A Dataset of Word-Complexity Judgements from Deaf and Hard-of-Hearing Adults for Text Simplification
This dataset contains word-complexity judgements from Deaf and Hard-of-Hearing adults for a lexicon of 15,000 words.
For more details about the dataset, take a look at our paper: link coming soon.
This repository contains two files for the dataset:
- General Lexicon DHH Annotations: each line contains a word in the lexicon, its individual ratings from 11 DHH annotators, and the average ratings among the 11 DHH annotators. Each rating is based on a scale from 1 to 6. -1 indicates that the annotator did not rate the word.
- General Lexicon Linguistic Characteristics: each line contains the value for the linguistic features computed for each word, as explained in the paper.
Note that the files are in TSV format (separated by tabs).

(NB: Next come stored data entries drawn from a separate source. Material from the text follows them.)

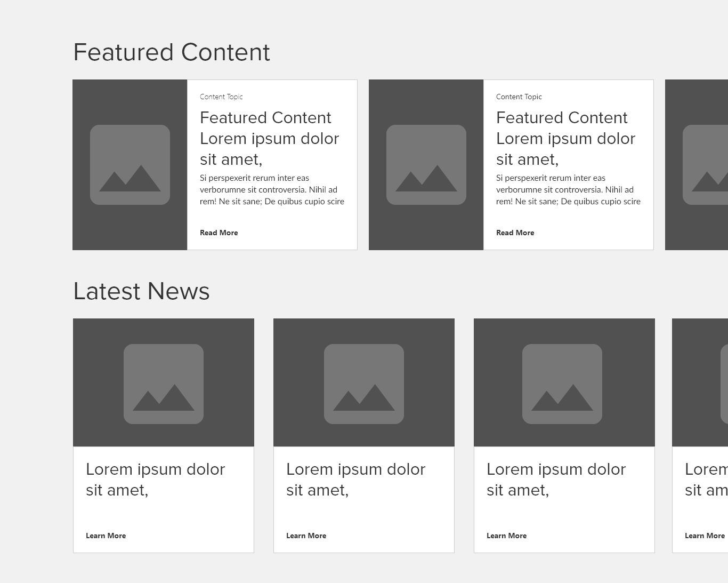Click the Latest News section heading
The image size is (728, 583).
(x=141, y=291)
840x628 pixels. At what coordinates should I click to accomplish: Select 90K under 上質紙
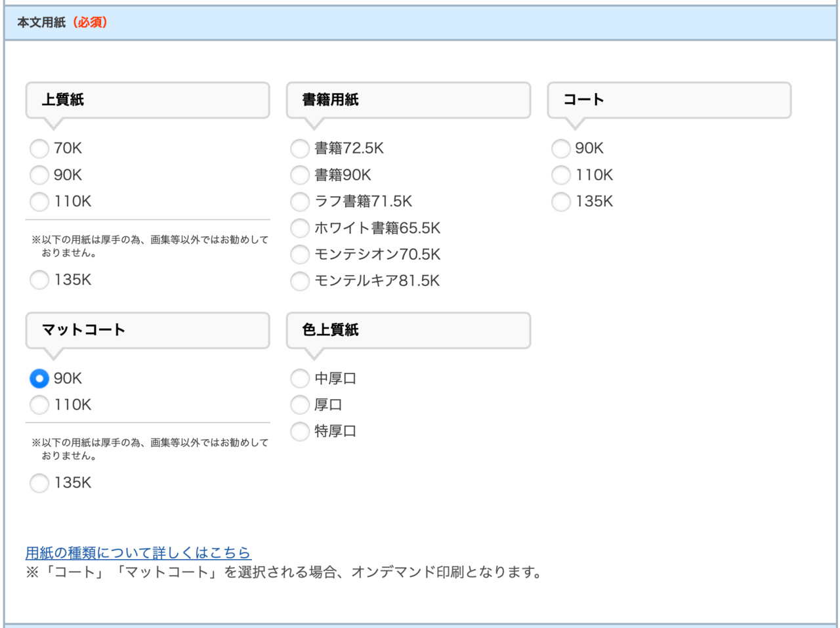click(x=39, y=175)
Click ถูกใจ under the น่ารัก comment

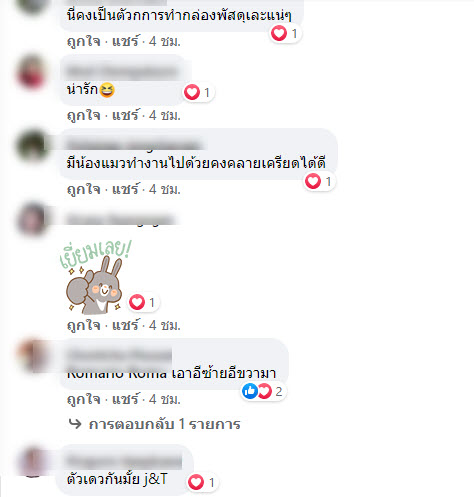click(84, 115)
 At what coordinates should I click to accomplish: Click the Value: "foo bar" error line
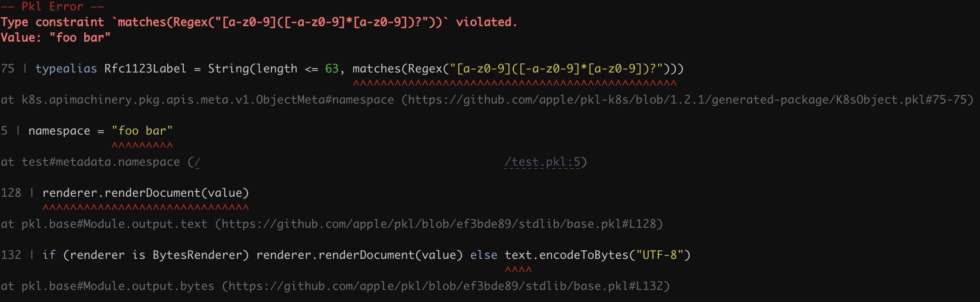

If you use this dataset, please cite our paper:
@InProceedings{Alonzo-TSAR-2022,
author = "Alonzo, Oliver and Lee, Sooyoen and Maddela, Mounica and Xu, Wei and Huenerfauth, Matt",
title = "A Dataset of Word-Complexity Judgements from Deaf and Hard-of-Hearing Adults for Text Simplification",
booktitle = "Workshop on Text Simplification, Accessibility, and Readability (TSAR-2022) at EMNLP 2022",
year = "2022",
}